Step One - Secondary Mirror Alignment - The sight tube portion of this tool helps you centre the secondary mirror under the focuser. The built-in crosshairs help you align the secondary mirror's projected axis of symmetry to the centre of the primary mirror.
Step Two - Primary Mirror Alignment - The Cheshire eyepiece portion has a metallic, 45° reflective window which helps you align the primary mirror to the crosshair.
Step Three - Collimation on a Star - A final star collimation should be performed to weed out any residual error. For telescopes that don't track, use Polaris because it barely moves.
Aren't Laser Collimators Better? - Not necessarily.

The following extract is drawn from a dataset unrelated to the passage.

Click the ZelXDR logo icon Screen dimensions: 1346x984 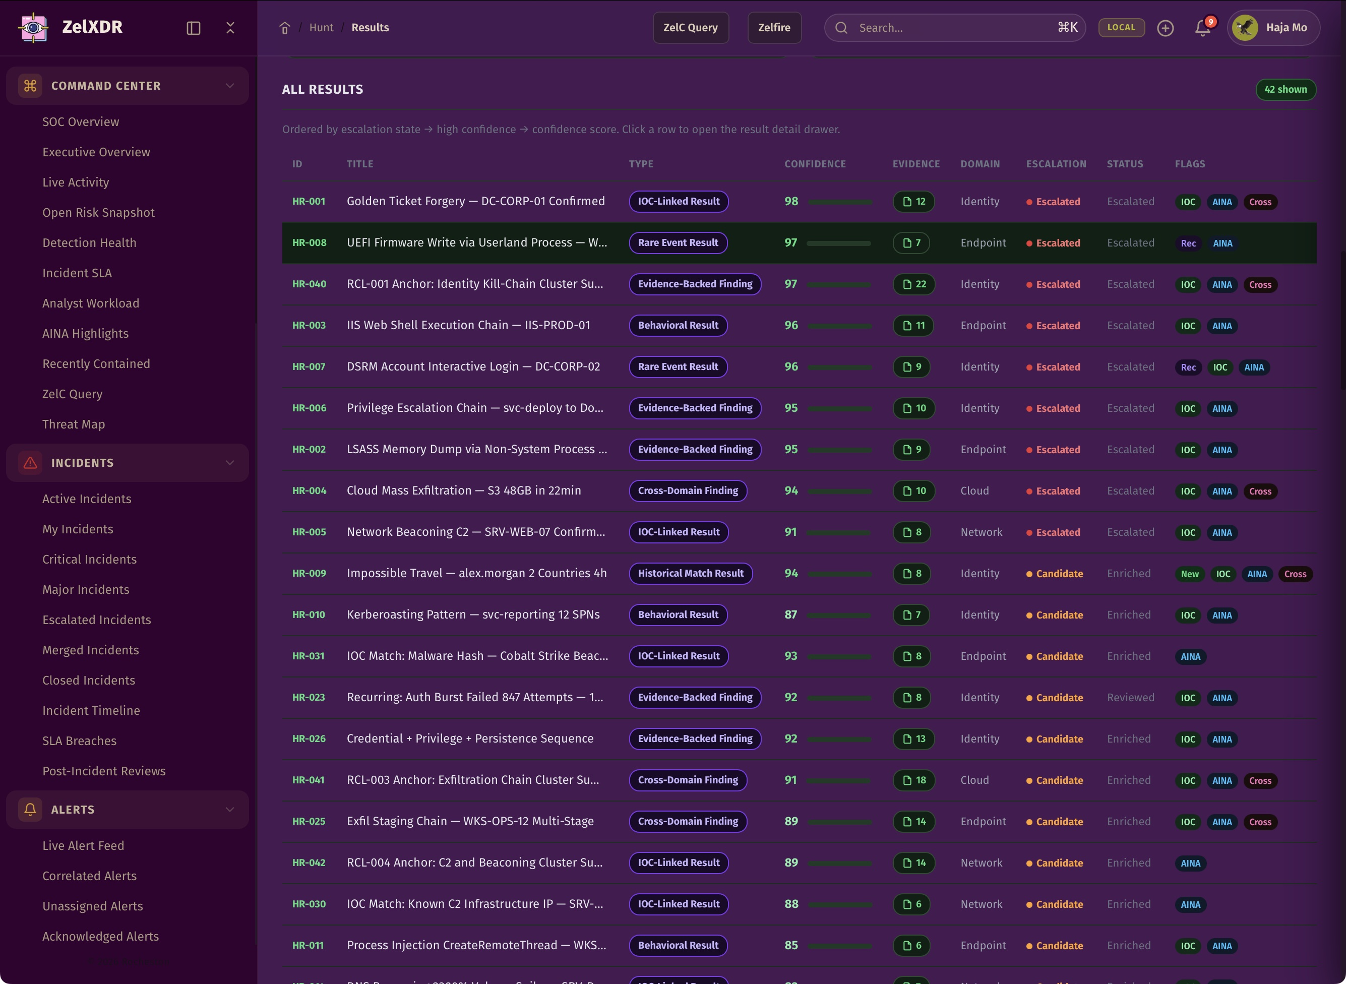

Particularly if one has not verified that the secondary is properly positioned under the focuser (which the Cheshire device does.) It's difficult to make adjustments so that the laser hits the centre of the secondary and primary mirrors simultaneously, especially considering most reflectors don't allow for direct observation of the secondary mirror reflective surface - most astronomers simply guess. Experts advise customers using laser collimators to place a centre mark on their secondary mirrors, and over the last 17 years, we've only seen a small handful of customers willing to do this.
Laser collimators with a side-viewing inspection window are useful when collimating primary mirrors, especially of longer focal length instruments, because you can see your adjustments in real-time. Follow it up with the Cheshire to refine your alignment.